Finalement, un an plus tard, au moment d’être assigné en justice, l’assureur consent à verser une indemnité de 550 000 francs suisses (environ 13 millions de francs belges), ce qui ne couvre même pas les frais de justice – exorbitants au pays des Helvètes – payés par les époux Danon. Sans compter les intérêts moratoires et la ruine d’une carrière professionnelle encore prometteuse.

Le bras de fer se poursuit devant les tribunaux du canton de Vaud. Pour des raisons de santé évidentes, Antoinette Danon souhaite se faire représenter par son mari. Avant d’accéder à cette requête, la justice vaudoise est tenue, comme le prévoit la législation cantonale, d’obtenir le consentement de la partie défenderesse. Ce que celle-ci se gardera d’accorder. Le couple belge devra alors entamer une procédure en appel, coûteuse, pour que Jacques Danon puisse se voir céder les droits de son épouse. Ce qu’il a tout récemment obtenu.

Dix-huit ans après son accident, Antoinette Danon n’a toujours pas été indemnisée comme elle aurait dû l’être. Depuis lors, l’affaire a pris de l’ampleur. L’Association suisse des assurés (Assuas), qui compte 25 000 membres, s’est emparée, avec énergie, de ce dossier emblématique, symbolisant, plus généralement, une situation préoccupante dans le secteur de l’assurance suisse, dont la Winterthur est le leader. En Belgique, diverses associations et plusieurs personnalités politiques sont intervenues pour essayer de trouver une solution au cas malheureux des Danon. L’association des consommateurs Test-Achats a multiplié les courriers à la Winterthur. La Ligue des droits de l’homme a interpellé vigoureusement le gouvernement suisse.
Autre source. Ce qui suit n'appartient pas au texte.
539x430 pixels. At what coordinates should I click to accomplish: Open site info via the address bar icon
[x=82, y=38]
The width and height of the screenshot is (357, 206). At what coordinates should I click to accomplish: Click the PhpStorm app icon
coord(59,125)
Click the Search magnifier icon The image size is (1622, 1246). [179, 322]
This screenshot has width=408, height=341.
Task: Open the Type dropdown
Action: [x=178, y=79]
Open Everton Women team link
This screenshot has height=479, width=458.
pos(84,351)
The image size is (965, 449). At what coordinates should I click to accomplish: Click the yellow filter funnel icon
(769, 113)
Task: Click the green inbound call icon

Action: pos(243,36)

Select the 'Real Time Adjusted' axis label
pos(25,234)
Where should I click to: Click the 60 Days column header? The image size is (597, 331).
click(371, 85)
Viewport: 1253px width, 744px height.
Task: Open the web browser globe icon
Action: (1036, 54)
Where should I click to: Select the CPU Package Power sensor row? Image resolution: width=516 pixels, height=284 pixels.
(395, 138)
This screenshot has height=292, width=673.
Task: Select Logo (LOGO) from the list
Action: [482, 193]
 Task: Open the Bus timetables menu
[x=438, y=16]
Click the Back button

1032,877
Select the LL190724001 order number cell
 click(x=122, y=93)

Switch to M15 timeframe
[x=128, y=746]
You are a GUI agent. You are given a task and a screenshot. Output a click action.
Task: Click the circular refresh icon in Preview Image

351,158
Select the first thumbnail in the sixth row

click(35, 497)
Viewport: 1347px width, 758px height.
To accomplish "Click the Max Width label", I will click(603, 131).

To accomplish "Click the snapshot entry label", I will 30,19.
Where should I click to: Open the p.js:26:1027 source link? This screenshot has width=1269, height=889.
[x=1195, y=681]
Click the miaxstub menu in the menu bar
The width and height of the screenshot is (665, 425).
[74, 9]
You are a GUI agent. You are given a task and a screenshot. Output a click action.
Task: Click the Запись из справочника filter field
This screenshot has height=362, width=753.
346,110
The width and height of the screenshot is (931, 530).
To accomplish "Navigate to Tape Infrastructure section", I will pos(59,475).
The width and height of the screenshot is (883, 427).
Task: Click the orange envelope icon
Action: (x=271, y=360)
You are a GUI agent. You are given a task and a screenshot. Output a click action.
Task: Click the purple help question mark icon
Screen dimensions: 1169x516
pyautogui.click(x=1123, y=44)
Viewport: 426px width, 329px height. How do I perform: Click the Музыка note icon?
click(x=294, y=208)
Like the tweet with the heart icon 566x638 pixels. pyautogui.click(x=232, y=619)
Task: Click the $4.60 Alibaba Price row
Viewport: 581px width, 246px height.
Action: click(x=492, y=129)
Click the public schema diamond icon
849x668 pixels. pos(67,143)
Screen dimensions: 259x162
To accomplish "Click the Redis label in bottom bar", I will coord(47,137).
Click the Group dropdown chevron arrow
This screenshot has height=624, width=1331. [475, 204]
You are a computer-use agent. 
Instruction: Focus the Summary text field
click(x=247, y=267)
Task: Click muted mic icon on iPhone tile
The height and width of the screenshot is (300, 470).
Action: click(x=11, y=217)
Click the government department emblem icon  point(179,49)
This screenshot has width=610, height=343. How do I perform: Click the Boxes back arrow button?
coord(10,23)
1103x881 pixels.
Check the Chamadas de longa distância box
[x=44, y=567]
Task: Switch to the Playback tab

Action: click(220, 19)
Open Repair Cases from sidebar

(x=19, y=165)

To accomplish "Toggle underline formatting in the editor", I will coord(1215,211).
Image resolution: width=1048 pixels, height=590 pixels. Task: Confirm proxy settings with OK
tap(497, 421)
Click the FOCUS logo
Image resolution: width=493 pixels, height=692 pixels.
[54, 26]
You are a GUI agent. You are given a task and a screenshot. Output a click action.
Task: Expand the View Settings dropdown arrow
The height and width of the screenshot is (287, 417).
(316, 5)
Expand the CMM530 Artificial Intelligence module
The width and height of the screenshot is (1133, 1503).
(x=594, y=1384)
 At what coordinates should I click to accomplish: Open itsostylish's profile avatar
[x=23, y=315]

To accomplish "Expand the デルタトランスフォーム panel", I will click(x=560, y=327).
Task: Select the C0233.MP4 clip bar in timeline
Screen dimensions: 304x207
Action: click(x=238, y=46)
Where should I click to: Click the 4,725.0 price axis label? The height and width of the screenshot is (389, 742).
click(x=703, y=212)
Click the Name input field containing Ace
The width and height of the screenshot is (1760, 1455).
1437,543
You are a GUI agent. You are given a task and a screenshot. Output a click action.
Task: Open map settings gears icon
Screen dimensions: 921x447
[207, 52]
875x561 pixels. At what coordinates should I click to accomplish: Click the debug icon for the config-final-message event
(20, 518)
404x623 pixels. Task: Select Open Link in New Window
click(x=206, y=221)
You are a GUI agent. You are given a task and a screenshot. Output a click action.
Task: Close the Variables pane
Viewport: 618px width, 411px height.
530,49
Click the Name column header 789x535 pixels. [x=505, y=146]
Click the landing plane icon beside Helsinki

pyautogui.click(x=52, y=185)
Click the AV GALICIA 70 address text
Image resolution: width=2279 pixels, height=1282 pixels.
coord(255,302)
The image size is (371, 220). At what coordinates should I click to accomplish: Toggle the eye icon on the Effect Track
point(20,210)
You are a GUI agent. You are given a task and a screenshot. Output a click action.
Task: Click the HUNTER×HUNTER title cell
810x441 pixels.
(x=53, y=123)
En juillet 1998, Elio Di Rupo (PS), alors vice-Premier et ministre de l’Economie, a écrit une lettre personnelle à la compagnie d’assurances. Il a obtenu, pour toute réponse, une déclaration de bonne intention – une promesse de négocier avec les époux Danon- qui ne se révélera qu’un stratagème cynique pour calmer temporairement les esprits. Deux ans plus tard, Louis Michel (PRL) prend lui-même la plume en tant que ministre des Affaires étrangères, pour tenter de raisonner la Winterthur. Dans sa lettre, le vice-Premier déplore que « les compagnies d’assurances suisses, trop souvent, ne remplissent pas correctement et honnêtement leur rôle à l’égard des victimes belges qui n’ont pas, pour la plupart, les moyens de leur résister ».

Piqué au vif, le comité de direction de la Winterthur Europe va chauffer la presse helvétique, en liant l’affaire Danon aux relations extérieures de la Confédération. Ce qui va provoquer une campagne médiatique antibelge et anti-Michel absurde, au moment où la Suisse attend la ratification, par les Etats membres de l’Union européenne, de l’accord bilatéral sur la libre circulation. Louis Michel est accusé de menacer le rapprochement entre la Suisse et les Quinze. L’affaire privée Danon devient affaire publique et, même, affaire d’Etat. En septembre 2000, le chef de la diplomatie belge et son homologue suisse, Joseph Deiss, se rencontrent à New York, lors d’un sommet des Nations unies. Les deux hommes évoquent le dossier Danon. Peu après, un groupe de travail est constitué au sein du gouvernement de Berne pour parer à toute éventualité dans le dossier « assurances ».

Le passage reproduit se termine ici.